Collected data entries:
━━━━━━━━━━
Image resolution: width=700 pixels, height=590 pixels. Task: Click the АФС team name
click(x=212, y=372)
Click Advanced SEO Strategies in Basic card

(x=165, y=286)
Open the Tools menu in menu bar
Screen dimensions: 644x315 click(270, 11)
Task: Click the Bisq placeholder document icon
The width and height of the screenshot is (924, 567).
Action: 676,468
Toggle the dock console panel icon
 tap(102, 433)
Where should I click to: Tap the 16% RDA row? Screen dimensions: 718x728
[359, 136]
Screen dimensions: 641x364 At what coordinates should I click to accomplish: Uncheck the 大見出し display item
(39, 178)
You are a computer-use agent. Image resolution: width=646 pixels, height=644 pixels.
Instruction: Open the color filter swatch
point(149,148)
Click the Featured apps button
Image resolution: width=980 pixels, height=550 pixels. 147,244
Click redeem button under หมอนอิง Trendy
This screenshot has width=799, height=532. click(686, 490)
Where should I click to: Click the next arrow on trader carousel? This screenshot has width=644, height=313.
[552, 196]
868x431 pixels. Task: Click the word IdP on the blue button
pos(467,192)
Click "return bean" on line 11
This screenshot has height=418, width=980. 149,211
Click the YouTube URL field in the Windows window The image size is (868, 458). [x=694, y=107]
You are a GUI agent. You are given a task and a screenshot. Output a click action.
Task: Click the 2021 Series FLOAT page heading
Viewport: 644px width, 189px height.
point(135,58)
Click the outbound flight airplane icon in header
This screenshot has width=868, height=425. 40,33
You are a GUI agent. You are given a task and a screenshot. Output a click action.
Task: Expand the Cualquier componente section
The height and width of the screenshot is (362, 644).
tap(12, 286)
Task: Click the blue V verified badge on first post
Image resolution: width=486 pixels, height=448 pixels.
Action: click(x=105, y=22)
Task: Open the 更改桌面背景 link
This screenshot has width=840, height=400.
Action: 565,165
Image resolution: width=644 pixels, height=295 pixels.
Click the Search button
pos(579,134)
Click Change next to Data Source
━━━━━━━━━━
GOAL OF THE EXERCISE:
The records above, in their entirety, need to be set down again exactly.

TASK OUTPUT:
Image resolution: width=700 pixels, height=590 pixels. Task: Click the АФС team name
click(x=212, y=372)
Click Advanced SEO Strategies in Basic card

(x=165, y=286)
Open the Tools menu in menu bar
Screen dimensions: 644x315 click(270, 11)
Task: Click the Bisq placeholder document icon
The width and height of the screenshot is (924, 567).
Action: 676,468
Toggle the dock console panel icon
 tap(102, 433)
Where should I click to: Tap the 16% RDA row? Screen dimensions: 718x728
[359, 136]
Screen dimensions: 641x364 At what coordinates should I click to accomplish: Uncheck the 大見出し display item
(39, 178)
You are a computer-use agent. Image resolution: width=646 pixels, height=644 pixels.
Instruction: Open the color filter swatch
point(149,148)
Click the Featured apps button
Image resolution: width=980 pixels, height=550 pixels. 147,244
Click redeem button under หมอนอิง Trendy
This screenshot has width=799, height=532. click(686, 490)
Where should I click to: Click the next arrow on trader carousel? This screenshot has width=644, height=313.
[552, 196]
868x431 pixels. Task: Click the word IdP on the blue button
pos(467,192)
Click "return bean" on line 11
This screenshot has height=418, width=980. 149,211
Click the YouTube URL field in the Windows window The image size is (868, 458). [x=694, y=107]
You are a GUI agent. You are given a task and a screenshot. Output a click action.
Task: Click the 2021 Series FLOAT page heading
Viewport: 644px width, 189px height.
point(135,58)
Click the outbound flight airplane icon in header
This screenshot has width=868, height=425. 40,33
You are a GUI agent. You are given a task and a screenshot. Output a click action.
Task: Expand the Cualquier componente section
The height and width of the screenshot is (362, 644).
tap(12, 286)
Task: Click the blue V verified badge on first post
Image resolution: width=486 pixels, height=448 pixels.
Action: click(x=105, y=22)
Task: Open the 更改桌面背景 link
This screenshot has width=840, height=400.
Action: 565,165
Image resolution: width=644 pixels, height=295 pixels.
Click the Search button
pos(579,134)
Click Change next to Data Source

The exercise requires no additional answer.